Benchmarking Misuse Mitigation Against Covert Adversaries
For AI safety researchers, this work highlights a practical attack vector and provides benchmarks to evaluate defenses against covert misuse.
The authors identify that existing safety evaluations overlook covert attacks where an attacker decomposes a dangerous task into many benign-seeming queries. They develop BSD, a data generation pipeline for evaluating such attacks, and find that decomposition attacks are effective at bypassing frontier model safeguards, while stateful defenses show promise as a countermeasure.
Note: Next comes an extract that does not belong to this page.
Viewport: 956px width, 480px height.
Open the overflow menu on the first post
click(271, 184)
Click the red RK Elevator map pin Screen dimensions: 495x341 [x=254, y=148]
Existing language model safety evaluations focus on overt attacks and low-stakes tasks. In reality, an attacker can easily subvert existing safeguards by requesting help on small, benign-seeming tasks across many independent queries. Because the individual queries do not appear harmful, the attack is hard to detect. However, when combined, these fragments uplift misuse by helping the attacker complete hard and dangerous tasks. Toward identifying defenses against such strategies, we develop Benchmarks for Stateful Defenses (BSD), a data generation pipeline that automates evaluations of covert attacks and corresponding defenses. Using this pipeline, we curate two new datasets that are consistently refused by frontier models and are too difficult for weaker open-weight models. This enables us to evaluate decomposition attacks, which are found to be effective misuse enablers, and to highlight stateful defenses as a promising countermeasure.